• **WHAT YOU ARE ASKED TO DO**
Write out only the final part of the records below. It begins with the line that contains "Where should I click to: Go" and ends with the last line.

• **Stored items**
........

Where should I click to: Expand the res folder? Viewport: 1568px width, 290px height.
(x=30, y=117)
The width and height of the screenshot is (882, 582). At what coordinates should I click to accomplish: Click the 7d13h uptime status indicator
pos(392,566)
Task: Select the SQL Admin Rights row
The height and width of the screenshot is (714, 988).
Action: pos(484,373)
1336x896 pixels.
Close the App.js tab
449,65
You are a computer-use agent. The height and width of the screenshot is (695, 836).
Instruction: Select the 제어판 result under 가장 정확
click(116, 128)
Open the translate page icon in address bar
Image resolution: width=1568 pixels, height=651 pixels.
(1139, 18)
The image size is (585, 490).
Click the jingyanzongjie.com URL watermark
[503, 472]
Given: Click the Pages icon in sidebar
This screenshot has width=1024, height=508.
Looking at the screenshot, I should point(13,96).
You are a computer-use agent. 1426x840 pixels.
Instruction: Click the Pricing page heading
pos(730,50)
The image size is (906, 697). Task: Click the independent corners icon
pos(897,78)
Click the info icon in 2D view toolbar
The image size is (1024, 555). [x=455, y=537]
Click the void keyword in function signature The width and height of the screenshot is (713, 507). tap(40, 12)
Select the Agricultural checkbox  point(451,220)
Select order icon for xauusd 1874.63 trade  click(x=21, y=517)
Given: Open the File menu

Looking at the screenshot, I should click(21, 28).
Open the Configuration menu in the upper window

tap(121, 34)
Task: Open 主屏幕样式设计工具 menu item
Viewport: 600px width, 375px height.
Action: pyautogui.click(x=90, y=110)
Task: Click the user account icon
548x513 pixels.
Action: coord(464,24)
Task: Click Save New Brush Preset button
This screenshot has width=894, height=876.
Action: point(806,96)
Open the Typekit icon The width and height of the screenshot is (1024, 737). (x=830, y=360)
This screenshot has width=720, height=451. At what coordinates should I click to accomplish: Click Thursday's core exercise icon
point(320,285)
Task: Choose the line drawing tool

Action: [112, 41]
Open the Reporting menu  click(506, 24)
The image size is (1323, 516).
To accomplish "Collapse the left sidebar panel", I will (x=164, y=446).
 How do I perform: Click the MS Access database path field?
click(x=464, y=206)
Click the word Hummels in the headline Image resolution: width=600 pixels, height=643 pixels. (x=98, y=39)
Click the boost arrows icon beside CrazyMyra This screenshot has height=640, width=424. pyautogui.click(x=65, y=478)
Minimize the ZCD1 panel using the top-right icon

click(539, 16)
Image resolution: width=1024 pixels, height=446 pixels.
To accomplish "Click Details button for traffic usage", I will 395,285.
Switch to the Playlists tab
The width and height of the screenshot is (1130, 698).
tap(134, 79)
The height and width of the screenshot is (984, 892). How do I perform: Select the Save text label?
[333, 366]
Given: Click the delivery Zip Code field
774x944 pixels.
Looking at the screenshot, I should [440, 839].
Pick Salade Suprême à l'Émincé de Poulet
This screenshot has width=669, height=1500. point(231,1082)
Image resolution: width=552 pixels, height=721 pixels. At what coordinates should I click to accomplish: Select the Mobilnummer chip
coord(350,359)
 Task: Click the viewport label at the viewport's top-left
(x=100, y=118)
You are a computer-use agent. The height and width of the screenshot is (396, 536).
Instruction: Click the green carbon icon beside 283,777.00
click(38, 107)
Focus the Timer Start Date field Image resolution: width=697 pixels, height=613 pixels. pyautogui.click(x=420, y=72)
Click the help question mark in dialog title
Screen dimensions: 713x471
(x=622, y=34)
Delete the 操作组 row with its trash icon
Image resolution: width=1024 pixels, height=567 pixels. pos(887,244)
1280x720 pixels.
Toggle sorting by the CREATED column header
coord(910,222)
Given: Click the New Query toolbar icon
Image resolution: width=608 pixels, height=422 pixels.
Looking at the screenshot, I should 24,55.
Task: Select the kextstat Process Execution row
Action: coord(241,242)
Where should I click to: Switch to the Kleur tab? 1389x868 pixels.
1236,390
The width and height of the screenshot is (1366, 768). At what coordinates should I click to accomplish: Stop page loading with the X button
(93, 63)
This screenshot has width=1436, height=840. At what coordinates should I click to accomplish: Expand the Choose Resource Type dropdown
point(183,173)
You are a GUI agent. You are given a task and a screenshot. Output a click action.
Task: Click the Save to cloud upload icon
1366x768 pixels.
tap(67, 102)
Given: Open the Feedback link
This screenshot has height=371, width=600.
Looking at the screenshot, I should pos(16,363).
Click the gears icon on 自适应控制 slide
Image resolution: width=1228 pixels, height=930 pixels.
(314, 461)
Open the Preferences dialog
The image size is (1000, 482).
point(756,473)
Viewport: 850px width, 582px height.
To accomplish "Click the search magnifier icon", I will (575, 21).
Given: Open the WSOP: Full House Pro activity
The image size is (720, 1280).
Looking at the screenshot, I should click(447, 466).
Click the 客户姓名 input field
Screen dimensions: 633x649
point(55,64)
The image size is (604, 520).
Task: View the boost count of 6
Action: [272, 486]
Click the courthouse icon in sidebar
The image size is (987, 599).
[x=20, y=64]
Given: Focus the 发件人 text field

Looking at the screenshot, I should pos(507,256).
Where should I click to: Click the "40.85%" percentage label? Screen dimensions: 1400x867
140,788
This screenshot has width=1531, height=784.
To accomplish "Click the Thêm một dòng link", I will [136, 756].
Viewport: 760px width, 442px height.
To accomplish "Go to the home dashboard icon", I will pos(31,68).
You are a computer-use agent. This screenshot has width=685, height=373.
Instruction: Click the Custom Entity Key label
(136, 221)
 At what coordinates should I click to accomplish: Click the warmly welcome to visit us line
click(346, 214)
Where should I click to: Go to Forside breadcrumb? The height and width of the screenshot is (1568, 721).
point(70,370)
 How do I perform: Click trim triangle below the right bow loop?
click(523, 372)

........

• **YOUR SOLUTION**
Where should I click to: Go to Forside breadcrumb? The height and width of the screenshot is (1568, 721).
point(70,370)
 How do I perform: Click trim triangle below the right bow loop?
click(523, 372)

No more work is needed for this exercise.